Ontkenning van de genocide in Srebrenica is een strafbaar feit vanaf 31 juli

In Bosnië-Herzegovina is het ontkennen van de genocide in Srebrenica in 1995 nu strafbaar.

In Sarajevo werd dit afgekondigd door een hoge vertegenwoordiger van de internationale gemeenschap, Inzko. Pogingen in het parlement om een dergelijke regeling in de wet te verankeren, mislukten eerder - vooral door verzet van etnisch-Servische politici. De regeling treedt in werking op 31 juli.

Dienovereenkomstig wordt de ontkenning van de genocide bestraft met maximaal drie jaar gevangenisstraf. Als de dader een ambtenaar is, komt er drie jaar gevangenisstraf bij en nog eens drie jaar als de daad gepaard gaat met bedreigingen en beledigingen.
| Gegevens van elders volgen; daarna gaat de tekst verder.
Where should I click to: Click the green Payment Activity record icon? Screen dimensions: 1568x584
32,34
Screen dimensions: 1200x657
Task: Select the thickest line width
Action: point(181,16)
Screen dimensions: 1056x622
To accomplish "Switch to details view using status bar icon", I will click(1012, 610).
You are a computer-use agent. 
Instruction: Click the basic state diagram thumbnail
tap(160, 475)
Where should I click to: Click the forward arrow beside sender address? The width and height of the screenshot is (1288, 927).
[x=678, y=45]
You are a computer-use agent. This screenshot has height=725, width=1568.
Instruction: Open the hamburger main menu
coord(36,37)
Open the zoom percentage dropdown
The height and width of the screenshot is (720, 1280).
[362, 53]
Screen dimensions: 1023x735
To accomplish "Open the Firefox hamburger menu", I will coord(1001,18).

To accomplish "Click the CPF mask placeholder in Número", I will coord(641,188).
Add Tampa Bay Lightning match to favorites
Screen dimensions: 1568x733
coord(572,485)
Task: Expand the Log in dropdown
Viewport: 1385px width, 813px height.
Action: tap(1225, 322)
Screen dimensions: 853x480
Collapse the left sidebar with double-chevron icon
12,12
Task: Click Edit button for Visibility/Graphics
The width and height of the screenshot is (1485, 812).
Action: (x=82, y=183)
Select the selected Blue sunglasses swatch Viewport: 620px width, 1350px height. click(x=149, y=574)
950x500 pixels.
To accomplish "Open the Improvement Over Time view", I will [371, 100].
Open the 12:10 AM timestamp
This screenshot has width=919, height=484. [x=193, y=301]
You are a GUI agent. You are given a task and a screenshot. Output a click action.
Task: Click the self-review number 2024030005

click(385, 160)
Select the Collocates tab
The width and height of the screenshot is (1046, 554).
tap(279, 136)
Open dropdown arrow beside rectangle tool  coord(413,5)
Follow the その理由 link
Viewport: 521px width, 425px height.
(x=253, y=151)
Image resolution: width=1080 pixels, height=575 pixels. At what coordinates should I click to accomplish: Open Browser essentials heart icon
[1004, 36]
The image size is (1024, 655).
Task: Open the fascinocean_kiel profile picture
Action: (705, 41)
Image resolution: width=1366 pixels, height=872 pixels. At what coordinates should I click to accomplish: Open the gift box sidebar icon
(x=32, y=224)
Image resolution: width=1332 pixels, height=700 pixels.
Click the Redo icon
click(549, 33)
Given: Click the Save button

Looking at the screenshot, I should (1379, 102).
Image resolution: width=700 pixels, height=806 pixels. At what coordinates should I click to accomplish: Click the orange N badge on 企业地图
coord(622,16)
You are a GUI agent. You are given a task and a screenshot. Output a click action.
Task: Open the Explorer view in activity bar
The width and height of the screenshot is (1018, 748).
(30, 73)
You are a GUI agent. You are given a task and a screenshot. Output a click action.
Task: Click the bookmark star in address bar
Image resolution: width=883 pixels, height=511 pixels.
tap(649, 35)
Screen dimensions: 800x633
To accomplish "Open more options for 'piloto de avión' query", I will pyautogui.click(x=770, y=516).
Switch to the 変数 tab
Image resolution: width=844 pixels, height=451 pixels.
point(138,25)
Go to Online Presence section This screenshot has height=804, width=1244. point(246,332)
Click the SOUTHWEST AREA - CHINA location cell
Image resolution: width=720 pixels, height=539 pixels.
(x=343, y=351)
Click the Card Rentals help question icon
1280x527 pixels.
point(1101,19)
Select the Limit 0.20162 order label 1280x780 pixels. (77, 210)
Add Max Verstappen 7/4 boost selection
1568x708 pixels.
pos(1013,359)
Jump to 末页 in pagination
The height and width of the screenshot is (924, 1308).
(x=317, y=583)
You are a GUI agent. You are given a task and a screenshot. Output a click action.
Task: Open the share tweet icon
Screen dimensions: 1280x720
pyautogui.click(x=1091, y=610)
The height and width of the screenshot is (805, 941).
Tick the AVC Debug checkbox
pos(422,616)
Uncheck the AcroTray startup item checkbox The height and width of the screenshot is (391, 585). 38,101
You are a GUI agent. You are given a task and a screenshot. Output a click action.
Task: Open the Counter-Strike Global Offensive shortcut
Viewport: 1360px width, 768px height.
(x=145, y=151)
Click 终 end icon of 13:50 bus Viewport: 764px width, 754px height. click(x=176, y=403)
In juli 1995 hebben politie en Servische paramilitairen in en rond Srebrenica ongeveer 8.000 Bosnische moslims vermoord. Het Internationaal Strafhof voor het voormalige Joegoslavië en het Internationaal Strafhof in Den Haag classificeerden het bloedbad als genocide. Servische nationalisten in het hele voormalige Joegoslavië ontkennen dit herhaaldelijk.